[Opening DATA SUPPLIED section]

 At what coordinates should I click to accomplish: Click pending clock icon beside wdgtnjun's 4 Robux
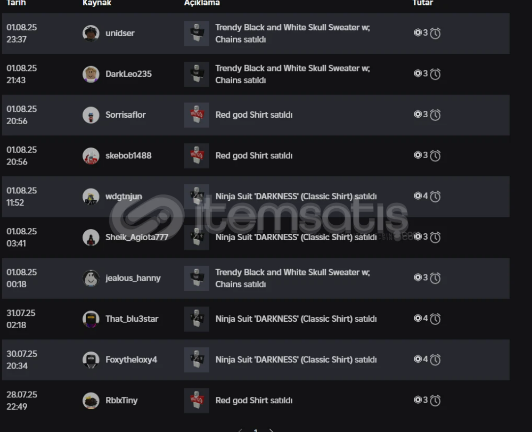pos(435,197)
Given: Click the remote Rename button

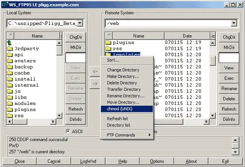Looking at the screenshot, I should click(229, 88).
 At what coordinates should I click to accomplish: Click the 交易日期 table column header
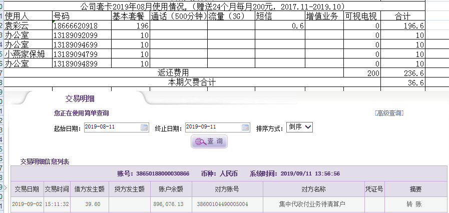(27, 189)
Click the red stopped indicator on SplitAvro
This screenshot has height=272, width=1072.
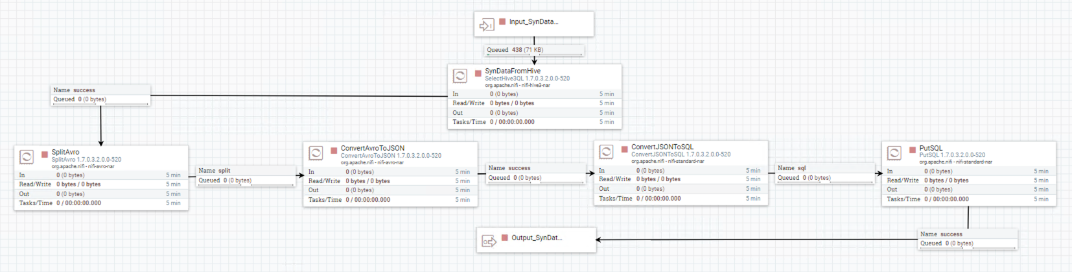click(x=45, y=155)
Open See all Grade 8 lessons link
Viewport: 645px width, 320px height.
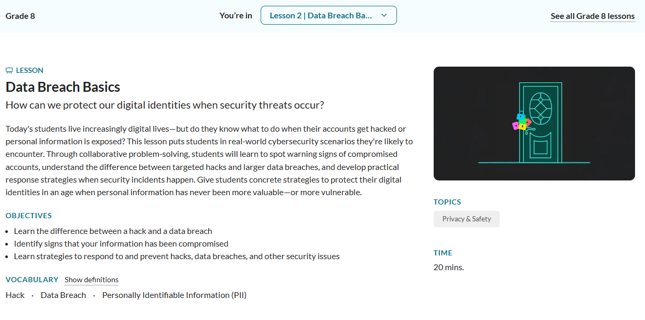tap(593, 16)
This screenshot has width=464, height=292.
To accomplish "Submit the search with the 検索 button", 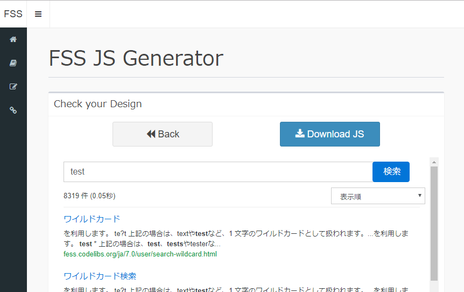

[Closing DATA SUPPLIED section]

▸ **EXERCISE BRIEF**:
Retype exactly the lines from the one containing "This screenshot has width=464, height=292." through the last line of the records above, both included, and leave out any pictures.

▸ **RESULT OF THE TASK**:
This screenshot has width=464, height=292.
To accomplish "Submit the search with the 検索 button", 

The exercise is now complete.